EXTRAHIERTER TEXT
○ ○ ○
Im einleitenden "Whispers in the echo chamber" hinterlässt sogar das bisher größte Meisterwerk "Abyss" die deutlichsten Spuren. Der Beat stampft durch todesverzerrte Schluchten, Trent Reznor verschluckt sich am Flüssigstahltee und nicht einmal Wolfes ASMR-Vocals können den Totalkollaps am Ende abmildern, aus dessen Trümmern nur ein paar verdreckte Riffs an die Oberfläche dringen. "House of self-undoing" setzt in Sachen Wucht sogar noch einen drauf, peitscht als tonnenschwerer Post-Punk durch die Nacht und brennt eine wundervoll schlingernde Melodie auf die Straße. Eine unnachahmlich intensive, aber auch irreführende Albumeröffnung: Zwar ist der Akustikfokus von "Birth of violence" erstmal wieder passé, doch bleibt "She reaches out to she reaches out to she" in den weniger brachialen Ecken von Wolfes Stilspektrum und spachtelt sich dort seinen vielschichtigen, elektronisch grundierten Mitternachts-Art-Pop zusammen. Dass dieser eine genauso einnehmende Faszination ausstrahlt wie die von den Füßen reißenden Band-Ausbrüche, sollte selbsterklärend sein.
Zumal die zehn Songs die Reduktion des Vorgängers keineswegs fortführen, sondern sich dicht mit einer Vielzahl von Produktions- und Arrangementdetails behängen. Wenn "Everything turns blue" seinen von Gitarrenschleiern und kaputten Strobolichtern begleiteten Höhenflug plötzlich abdreht, klingt das, als würde jeder Ton von der Erde verschwinden. Es ist nicht der einzige Track mit einer erschütternden Laut-Leise-Dynamik: Der derangierte TripHop von "Tunnel lights" bricht zu Piano-Stottern zusammen, nur um den Puls mit erhöhter Magnitude wieder aufzunehmen, ehe das um die eingängigste Hook des Albums gebaute "The liminal" am Ende die Feedback-Maschine anschmeißt. Im Kontrast dazu bezieht "Eyes like nightshade" seine Genialität aus einem von Anfang an komplett lichtundurchlässigen Percussion-Dschungel. Zerhackte Beats, Schellenkränze und Blasinstrumente verschlingen sich gegenseitig, als hätte Wolfe Björks Pilznetzwerk gehackt.
○ ○ ○
BEREITGESTELLTE EINTRÄGE
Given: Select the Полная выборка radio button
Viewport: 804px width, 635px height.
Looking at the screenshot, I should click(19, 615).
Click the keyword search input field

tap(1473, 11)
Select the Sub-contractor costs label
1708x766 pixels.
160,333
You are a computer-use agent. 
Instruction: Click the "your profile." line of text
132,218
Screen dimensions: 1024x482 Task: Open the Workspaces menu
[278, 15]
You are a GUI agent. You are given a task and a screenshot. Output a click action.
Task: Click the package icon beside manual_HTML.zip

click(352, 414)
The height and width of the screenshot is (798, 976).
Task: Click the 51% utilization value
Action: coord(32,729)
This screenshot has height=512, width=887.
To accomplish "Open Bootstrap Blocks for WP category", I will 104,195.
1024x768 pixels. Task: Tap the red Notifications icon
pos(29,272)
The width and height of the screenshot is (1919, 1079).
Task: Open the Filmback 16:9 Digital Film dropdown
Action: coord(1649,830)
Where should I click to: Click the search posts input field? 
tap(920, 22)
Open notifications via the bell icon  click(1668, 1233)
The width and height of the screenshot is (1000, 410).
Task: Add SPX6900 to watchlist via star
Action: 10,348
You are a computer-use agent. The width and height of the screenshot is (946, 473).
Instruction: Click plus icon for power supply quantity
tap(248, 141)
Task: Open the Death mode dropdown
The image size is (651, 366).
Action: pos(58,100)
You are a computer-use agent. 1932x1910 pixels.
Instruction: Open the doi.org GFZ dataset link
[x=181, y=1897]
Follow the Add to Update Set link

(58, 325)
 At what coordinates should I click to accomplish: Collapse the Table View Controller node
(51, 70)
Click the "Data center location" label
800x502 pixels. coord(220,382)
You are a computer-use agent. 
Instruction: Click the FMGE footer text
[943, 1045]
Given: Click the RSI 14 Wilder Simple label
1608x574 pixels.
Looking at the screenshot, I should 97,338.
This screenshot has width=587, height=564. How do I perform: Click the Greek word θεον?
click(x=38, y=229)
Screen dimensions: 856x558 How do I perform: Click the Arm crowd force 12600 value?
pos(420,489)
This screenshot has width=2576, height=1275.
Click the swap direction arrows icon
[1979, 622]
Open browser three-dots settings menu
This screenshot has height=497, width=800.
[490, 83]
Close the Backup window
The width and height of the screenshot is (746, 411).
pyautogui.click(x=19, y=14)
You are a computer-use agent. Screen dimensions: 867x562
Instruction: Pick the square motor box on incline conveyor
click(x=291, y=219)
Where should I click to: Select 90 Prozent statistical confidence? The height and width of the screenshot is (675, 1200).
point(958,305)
○ ○ ○
DEINE AUFGABE
Beantworte die folgenden Fragen anhand der Rezension.
1. Mit welchem Song beginnt das Album?
2. Wie viele Songs enthält das Album?
3. Welcher Song ist um die eingängigste Hook des Albums gebaut?

LÖSUNG
1. "Whispers in the echo chamber"
2. Zehn
3. "The liminal"